SAN DIEGO (KGTV) — The hacker responsible for breaching a software system used by several schools in San Diego County is opening up about how he got involved in a dark underworld when he was just 15.
“It’s indescribable the adrenaline you get when doing something like that. It’s way more than driving 120 miles per hour on like a back road or a highway,” said Matthew Lane in an interview with ABC News ahead of a Nightline special on young hackers airing April 14th .
Lane may look like a kid but is the mastermind turned Gen Z hacker responsible for one of the largest education data breaches ever.
He started hacking when he was still in high school and said he was roped into a dark corner of the internet after learning how to code. His victims ranged from a school athletic association to private companies and even foreign governments, according to court documents.

“I really started to get into programming when I was playing Roblox. And I was involved in the game-cheating community.”
Lane said he didn’t know it in childhood but would eventually later learn he had autism.
He agreed to speak to ABC News two days before he reported to prison in Connecticut for hacking PowerSchool.
“I was addicted to hacking. That gave me the most natural high ever,” Lane, now 20, said.
The California-based software company provides services to more than 18,000 school districts around the globe.
$2.8 million ransom
In 2024, Lane hacked into the company by using an employee’s stolen login credentials. He then exfiltrated student and teacher data, including Social Security numbers, dates of birth and medical information.
The stolen information was then moved to a server in Ukraine that Lane leased.
Days later, PowerSchool received a ransom demand for $2.8 million in Bitcoin.
The note claimed to come from a notorious hacking group.
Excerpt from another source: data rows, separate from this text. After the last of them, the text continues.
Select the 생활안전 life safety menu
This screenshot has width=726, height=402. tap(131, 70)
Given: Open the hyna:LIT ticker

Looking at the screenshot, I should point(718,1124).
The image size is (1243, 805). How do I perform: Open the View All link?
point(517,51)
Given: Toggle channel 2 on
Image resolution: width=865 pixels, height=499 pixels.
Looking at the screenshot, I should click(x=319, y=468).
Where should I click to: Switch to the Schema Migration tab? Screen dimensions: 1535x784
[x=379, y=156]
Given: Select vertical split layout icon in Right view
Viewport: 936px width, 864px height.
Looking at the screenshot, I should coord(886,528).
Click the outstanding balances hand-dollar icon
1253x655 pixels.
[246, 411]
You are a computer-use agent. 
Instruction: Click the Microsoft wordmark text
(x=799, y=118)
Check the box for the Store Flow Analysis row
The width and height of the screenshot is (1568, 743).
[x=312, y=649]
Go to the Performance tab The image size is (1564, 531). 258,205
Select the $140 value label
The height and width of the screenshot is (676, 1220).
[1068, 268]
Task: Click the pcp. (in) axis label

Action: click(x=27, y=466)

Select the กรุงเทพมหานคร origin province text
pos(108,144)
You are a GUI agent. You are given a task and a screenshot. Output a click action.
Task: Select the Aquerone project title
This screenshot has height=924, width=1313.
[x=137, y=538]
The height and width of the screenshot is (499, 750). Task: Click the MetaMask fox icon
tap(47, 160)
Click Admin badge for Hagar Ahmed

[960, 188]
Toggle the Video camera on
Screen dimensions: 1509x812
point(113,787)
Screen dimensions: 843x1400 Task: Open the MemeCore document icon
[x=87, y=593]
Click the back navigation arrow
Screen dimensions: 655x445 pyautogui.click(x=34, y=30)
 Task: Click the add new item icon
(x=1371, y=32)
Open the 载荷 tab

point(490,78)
It threatened to leak the personal information of more than 60 million students and 10 million teachers across the U.S., Canada and elsewhere.
PowerSchool agreed to pay an undisclosed ransom.
“We thought it was the best option for preventing the data from being made public and we felt it was our duty to take that action,” the company said in a statement after the incident.
San Diego County schools hit
In January 2025, several school districts in San Diego County became aware of the breach and started notifying parents and faculty their information may have been compromised.
State records reviewed by Team 10 show the following districts were impacted by the hack and filed notices with the California Attorney General:
- Rancho Santa Fe School District
- Ramona Unified School District
- Santee School District
The San Diego Unified School District told nearly 100,000 families that student data from the district was downloaded by an unauthorized user.
That warning turned out to be a false alarm, according to district spokesman James Canning.
“The investigation has determined that personal information from SDUSD’s PowerSchool system was not involved in the PowerSchool incident,” he told Team 10.
'Thankful I got caught'
Lane, who was 19 when the FBI arrested him in his dorm room at Assumption University in Massachusetts, told ABC News he was motivated by greed.
“You see this lavish, luxurious lifestyle that these kids, other people, sometimes adults 20 to 40 years old, are leading, and you’re like, as a young kid, ‘I want that.’”
He used ransoms he extorted from victims to pay for a penthouse apartment, designer clothes and jewelry.
A judge sentenced him to four years of prison last fall and ordered him to pay more than $14 million in restitution.
“I’m thankful that I got caught. I’m honestly thankful for the FBI. You know, even the DOJ, I’m thankful for them because I would have never stopped.”
Lane said he decided to speak with ABC News to try to convince other young people not to go down the same path as him.

He encourages parents to put guardrails in place to protect their children.
"See what they’re doing, what they’re interested in, you know. But also warn them about you know how things can get crazy on the internet," Lane said.
The majority of people committing cybercrimes are children, according to Fergus Hay, founder of the Hacking Games, which finds neurodivergent Gen Z hackers developing skills in the gaming world and encourages them to use their talent for good.
"Every hacker is a gamer. And that's because it's the same mentality. It's spotting patterns. It's solving puzzles. It's breaking rules. It's competing,” he said.
PowerSchool said it takes the responsibility to protect student data privacy “extremely seriously.”
After the breach, it offered students and faculty two years of free credit monitoring.
The company declined to say how many current and former students and teachers were ultimately affected by the breach.